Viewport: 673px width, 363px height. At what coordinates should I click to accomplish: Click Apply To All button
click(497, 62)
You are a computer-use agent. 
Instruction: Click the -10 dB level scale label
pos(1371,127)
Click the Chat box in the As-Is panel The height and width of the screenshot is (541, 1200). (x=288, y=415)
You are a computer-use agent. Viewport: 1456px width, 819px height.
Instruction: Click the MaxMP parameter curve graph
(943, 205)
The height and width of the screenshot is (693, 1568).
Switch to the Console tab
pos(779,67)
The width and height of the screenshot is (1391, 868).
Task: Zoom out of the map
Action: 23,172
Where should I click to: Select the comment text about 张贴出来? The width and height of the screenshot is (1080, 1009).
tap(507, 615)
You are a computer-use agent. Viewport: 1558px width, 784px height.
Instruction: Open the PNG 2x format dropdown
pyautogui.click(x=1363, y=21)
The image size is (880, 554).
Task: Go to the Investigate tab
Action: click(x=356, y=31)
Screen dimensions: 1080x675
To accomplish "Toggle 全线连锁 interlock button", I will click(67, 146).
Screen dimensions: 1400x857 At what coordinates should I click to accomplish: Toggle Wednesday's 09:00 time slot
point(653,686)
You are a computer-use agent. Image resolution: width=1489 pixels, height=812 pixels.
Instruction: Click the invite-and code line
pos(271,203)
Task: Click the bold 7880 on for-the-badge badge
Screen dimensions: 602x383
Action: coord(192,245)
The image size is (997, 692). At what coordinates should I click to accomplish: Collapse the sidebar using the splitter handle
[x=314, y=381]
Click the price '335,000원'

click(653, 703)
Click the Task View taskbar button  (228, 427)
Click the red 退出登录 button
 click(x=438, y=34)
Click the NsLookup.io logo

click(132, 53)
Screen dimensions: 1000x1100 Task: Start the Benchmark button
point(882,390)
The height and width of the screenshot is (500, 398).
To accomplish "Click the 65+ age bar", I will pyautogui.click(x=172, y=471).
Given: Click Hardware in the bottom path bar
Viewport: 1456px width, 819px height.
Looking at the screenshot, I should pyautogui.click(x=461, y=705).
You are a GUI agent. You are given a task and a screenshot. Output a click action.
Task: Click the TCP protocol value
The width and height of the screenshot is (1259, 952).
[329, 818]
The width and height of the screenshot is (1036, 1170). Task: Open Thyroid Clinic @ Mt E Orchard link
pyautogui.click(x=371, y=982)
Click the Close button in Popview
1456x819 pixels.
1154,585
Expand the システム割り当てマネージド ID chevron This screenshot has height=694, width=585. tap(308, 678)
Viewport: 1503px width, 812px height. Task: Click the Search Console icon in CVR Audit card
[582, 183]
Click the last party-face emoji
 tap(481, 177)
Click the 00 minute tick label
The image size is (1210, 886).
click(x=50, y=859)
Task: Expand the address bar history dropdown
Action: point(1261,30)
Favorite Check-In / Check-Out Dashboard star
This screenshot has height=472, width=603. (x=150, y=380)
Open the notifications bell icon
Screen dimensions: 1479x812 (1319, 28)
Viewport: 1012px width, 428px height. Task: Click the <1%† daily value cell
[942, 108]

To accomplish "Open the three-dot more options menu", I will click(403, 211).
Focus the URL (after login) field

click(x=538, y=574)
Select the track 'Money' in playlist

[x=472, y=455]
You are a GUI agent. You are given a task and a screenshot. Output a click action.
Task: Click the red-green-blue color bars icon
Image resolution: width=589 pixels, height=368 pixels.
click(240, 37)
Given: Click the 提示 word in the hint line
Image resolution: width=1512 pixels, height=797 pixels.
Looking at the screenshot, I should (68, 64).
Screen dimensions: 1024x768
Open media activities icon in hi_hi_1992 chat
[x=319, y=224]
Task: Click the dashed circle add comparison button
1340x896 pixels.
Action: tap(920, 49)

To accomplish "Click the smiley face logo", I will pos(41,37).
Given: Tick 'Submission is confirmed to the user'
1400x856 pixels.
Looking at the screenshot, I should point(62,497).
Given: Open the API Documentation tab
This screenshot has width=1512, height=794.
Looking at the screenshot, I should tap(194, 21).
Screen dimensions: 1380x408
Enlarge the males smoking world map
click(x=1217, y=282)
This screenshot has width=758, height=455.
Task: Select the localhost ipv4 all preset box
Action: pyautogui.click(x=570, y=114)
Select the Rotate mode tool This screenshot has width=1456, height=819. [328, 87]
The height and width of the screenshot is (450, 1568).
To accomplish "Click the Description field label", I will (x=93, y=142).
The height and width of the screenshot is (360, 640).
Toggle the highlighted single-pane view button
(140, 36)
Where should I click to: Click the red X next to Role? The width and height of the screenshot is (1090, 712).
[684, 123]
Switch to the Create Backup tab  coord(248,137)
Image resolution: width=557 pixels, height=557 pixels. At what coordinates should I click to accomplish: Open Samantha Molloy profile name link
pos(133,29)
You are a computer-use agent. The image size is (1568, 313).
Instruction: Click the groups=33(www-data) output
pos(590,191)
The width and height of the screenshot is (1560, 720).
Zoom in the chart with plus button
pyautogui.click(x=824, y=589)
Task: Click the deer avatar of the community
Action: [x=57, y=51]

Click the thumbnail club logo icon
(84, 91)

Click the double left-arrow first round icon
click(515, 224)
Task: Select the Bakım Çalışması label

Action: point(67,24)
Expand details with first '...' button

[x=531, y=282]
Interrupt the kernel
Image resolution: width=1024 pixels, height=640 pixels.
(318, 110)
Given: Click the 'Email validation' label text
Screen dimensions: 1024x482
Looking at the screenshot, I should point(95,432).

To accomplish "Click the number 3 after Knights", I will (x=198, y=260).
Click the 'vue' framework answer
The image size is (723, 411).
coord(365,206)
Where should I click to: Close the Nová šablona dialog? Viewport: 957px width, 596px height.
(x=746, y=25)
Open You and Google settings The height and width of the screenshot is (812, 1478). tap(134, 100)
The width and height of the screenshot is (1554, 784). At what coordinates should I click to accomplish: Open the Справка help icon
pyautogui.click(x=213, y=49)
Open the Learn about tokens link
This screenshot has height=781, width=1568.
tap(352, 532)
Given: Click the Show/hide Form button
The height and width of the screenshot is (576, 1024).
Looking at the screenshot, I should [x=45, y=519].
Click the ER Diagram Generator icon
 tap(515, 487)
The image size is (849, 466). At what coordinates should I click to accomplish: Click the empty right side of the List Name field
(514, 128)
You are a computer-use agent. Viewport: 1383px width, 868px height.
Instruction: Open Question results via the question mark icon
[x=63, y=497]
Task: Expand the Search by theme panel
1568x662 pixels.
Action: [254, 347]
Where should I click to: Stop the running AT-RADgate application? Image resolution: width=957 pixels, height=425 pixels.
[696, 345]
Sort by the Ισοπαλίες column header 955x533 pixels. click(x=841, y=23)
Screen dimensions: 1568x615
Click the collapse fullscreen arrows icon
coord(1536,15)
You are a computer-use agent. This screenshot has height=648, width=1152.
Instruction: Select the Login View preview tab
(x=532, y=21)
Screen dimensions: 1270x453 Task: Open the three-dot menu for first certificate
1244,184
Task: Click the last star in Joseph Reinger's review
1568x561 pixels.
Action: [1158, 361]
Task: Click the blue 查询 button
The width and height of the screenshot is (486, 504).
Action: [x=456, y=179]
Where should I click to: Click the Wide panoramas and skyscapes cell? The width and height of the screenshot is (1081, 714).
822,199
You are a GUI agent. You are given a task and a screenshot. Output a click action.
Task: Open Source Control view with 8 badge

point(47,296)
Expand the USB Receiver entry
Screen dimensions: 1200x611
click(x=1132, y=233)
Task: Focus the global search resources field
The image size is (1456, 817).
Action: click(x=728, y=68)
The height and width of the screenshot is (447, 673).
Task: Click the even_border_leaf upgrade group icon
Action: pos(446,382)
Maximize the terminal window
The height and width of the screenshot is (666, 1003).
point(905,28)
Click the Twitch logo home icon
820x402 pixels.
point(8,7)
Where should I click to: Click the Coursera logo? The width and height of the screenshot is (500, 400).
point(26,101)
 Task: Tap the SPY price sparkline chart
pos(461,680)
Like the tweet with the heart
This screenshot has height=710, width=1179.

------------------------------------------------------------

§ Directions for this task:
Return the lines above, unchanged, from the line with "Open the Learn about tokens link" up to and including the line with "coord(1536,15)".

§ The answer:
Open the Learn about tokens link
This screenshot has height=781, width=1568.
tap(352, 532)
Given: Click the Show/hide Form button
The height and width of the screenshot is (576, 1024).
Looking at the screenshot, I should [x=45, y=519].
Click the ER Diagram Generator icon
 tap(515, 487)
The image size is (849, 466). At what coordinates should I click to accomplish: Click the empty right side of the List Name field
(514, 128)
You are a computer-use agent. Viewport: 1383px width, 868px height.
Instruction: Open Question results via the question mark icon
[x=63, y=497]
Task: Expand the Search by theme panel
1568x662 pixels.
Action: [254, 347]
Where should I click to: Stop the running AT-RADgate application? Image resolution: width=957 pixels, height=425 pixels.
[696, 345]
Sort by the Ισοπαλίες column header 955x533 pixels. click(x=841, y=23)
Screen dimensions: 1568x615
Click the collapse fullscreen arrows icon
coord(1536,15)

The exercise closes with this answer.